[nextos]

But don't you think that something like Nix gives us the best from both worlds?

I can have containers, but these containers are still manageable, not black boxes.

Furthermore, since packages come as declarative recipes, one can try to reproduce binaries (see guix challenge command). Otherwise you are at complete mercy of the packagers.

For very large deployments, Docker-like containers are fine. But for desktop applications I think it's not the way to go.

[derefr]

The thing you don't get with Nix is the ability to package software that was developed for some silly legacy distro. Containers embed the required bits of whatever OS the app was built for; Nix requires the app was written for Nix (or written to be autotools-style flexible.) Pragmatically, in the case where the app developer isn't the app packager, containerization wins—I can just slap together a container-image formula that pulls in the e.g. Ubuntu-PPA-only libs the software depends on, that might not be available in Nix's ecosystem.

If you're writing software from scratch, though, by all means, target Nix as your package-dep ecosystem, and make your own software into a Nix package. Nix is a great source for creating "community verified-build" container images, for any "legacy" container ecosystem. Where a Nix package exists, it's exceedingly simple to write a container-image formula sourcing it. Thus, having a Nix package makes the software much more accessible to many platforms.

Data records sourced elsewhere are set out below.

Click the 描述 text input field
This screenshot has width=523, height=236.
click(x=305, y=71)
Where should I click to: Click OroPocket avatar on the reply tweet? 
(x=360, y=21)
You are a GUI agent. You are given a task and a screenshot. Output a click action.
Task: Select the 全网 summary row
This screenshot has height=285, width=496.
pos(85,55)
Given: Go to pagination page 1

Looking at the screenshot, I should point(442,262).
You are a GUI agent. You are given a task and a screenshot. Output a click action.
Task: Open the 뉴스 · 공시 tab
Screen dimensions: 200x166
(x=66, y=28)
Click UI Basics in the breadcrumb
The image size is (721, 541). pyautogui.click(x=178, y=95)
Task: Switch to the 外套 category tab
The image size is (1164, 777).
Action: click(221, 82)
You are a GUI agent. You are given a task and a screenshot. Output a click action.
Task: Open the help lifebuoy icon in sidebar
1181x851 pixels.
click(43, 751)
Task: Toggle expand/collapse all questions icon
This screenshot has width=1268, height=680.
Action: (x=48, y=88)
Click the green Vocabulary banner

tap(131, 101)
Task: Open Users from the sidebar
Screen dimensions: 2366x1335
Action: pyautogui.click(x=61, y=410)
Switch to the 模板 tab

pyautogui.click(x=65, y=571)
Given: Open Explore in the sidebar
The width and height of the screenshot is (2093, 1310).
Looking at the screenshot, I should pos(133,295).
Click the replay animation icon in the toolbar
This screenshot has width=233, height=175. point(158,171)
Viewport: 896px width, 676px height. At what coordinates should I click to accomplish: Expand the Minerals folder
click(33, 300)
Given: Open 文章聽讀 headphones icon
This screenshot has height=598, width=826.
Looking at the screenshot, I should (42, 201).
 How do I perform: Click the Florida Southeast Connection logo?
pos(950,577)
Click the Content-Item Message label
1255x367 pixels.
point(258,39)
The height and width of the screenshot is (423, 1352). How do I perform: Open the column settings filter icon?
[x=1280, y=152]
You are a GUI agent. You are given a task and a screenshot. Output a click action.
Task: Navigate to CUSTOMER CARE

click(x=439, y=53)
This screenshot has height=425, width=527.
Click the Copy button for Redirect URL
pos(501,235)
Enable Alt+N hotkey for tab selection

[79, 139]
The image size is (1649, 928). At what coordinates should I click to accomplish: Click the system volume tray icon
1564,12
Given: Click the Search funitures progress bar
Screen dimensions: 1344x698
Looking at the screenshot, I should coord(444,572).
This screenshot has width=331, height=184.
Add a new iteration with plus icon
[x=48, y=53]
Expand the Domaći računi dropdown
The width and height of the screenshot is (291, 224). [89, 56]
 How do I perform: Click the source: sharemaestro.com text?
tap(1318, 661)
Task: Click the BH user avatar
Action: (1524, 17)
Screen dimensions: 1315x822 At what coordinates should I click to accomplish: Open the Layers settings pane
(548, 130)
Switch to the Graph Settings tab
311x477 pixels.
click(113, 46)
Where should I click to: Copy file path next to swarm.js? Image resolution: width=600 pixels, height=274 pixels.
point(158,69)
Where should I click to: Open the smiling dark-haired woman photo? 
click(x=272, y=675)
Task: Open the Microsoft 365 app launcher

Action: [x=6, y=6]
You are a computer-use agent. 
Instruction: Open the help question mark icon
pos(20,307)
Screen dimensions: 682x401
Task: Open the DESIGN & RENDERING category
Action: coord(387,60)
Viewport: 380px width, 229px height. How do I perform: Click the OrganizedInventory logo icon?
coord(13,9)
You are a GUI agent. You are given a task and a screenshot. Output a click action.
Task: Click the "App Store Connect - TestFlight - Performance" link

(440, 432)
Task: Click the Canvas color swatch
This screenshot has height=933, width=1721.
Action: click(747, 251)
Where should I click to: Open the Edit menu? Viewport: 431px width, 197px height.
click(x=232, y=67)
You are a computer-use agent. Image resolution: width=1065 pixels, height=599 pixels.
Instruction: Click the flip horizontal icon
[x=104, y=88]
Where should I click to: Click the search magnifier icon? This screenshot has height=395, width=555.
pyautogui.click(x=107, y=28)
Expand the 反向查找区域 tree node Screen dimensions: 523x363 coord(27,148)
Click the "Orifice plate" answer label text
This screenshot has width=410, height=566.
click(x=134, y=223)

It would also, as an aside, make perfect sense to enhance systemd with the ability to run Nix "units" that are just references to Nix packages that get resolved and downloaded+built at launch-time. (systemd would still be better off turning those Nix units into container-images, though—systemd relies on containers to provide runtime sandboxing, ephemeral container filesystems, and cross-image deduplication of base-files.)